A better prognosis would considerably improve the quality of life of patients since the treatment could be made more effective and thereby result in fewer side effects.
"By looking at biological events we have found differences that in future could be used as markers to make a more secure prognosis for women with ovarian cancer", says biologist Karolina Partheen, who has written the thesis.
Ovarian cancer is an unusual disease in Sweden. But despite few persons being afflicted by it, it is the fifth most common cause of women dying of cancer in our country. When tumors are discovered there are a number of factors that influence what type of treatment the patient will undergo. Patients with a similar prognosis can have completely different experiences. This is a big problem within cancer care today, in the treatment of ovarian cancer and in the treatment of other forms of cancer too. The majority of patients undergo insufficient treatment resulting in serious side effects, which represents a big cost for both patients and healthcare.
"In the long run only half of all patients with ovarian cancer respond to the medication they are subjected to. What causes the difference in the way patients respond to antineoplastic agents is not completely clear today, but an underlying cause could be that the tumors have different biological characteristics", says Karolina Partheen.

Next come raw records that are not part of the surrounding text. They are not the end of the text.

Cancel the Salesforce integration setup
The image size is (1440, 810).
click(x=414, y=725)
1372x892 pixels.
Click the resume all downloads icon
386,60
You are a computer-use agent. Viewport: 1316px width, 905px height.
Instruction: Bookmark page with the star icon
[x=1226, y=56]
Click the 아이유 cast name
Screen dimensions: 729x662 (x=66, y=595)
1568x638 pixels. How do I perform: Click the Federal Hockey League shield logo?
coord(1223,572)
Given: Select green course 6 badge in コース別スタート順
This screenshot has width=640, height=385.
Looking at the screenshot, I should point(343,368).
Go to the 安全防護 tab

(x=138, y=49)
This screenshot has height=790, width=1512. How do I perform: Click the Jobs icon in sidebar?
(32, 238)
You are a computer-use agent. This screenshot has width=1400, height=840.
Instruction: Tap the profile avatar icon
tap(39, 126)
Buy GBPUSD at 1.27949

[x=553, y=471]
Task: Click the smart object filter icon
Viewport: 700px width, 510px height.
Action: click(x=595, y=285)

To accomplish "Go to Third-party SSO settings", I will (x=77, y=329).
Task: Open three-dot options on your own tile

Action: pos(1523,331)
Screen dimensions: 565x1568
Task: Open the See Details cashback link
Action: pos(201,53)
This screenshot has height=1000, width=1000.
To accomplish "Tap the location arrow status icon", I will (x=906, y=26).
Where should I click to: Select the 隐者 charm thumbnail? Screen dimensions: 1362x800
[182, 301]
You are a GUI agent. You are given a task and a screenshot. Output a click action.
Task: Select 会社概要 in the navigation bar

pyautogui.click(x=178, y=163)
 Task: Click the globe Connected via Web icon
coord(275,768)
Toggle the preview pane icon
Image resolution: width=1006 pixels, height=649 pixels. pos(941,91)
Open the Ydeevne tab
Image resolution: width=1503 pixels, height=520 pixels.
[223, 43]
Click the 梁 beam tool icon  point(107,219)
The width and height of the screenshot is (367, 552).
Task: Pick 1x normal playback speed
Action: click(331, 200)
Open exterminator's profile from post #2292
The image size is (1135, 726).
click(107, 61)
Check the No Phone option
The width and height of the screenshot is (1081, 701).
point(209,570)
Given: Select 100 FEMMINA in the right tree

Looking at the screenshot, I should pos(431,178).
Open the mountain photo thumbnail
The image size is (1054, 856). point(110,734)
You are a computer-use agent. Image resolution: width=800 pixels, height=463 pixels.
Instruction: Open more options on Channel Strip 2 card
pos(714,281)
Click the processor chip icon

Cancer is caused by something changing in our gene pool, our genes, which make the body's own cells start dividing uncontrollably. Genes are copied to mRNA that later function as templates from which proteins can be built in a cell. Certain proteins speed up the cell's division time, while others put the brakes on it. So if there is too much or too little of some protein, or if it becomes wrongly constructed, this can lead to cancer.
In her thesis, Karolina Partheen has measured gene copies and how much mRNA or protein has built in different tumors that have the same prognosis. This is done in order to then compare whether there are any differences between tumors from patients who survive or die from the disease.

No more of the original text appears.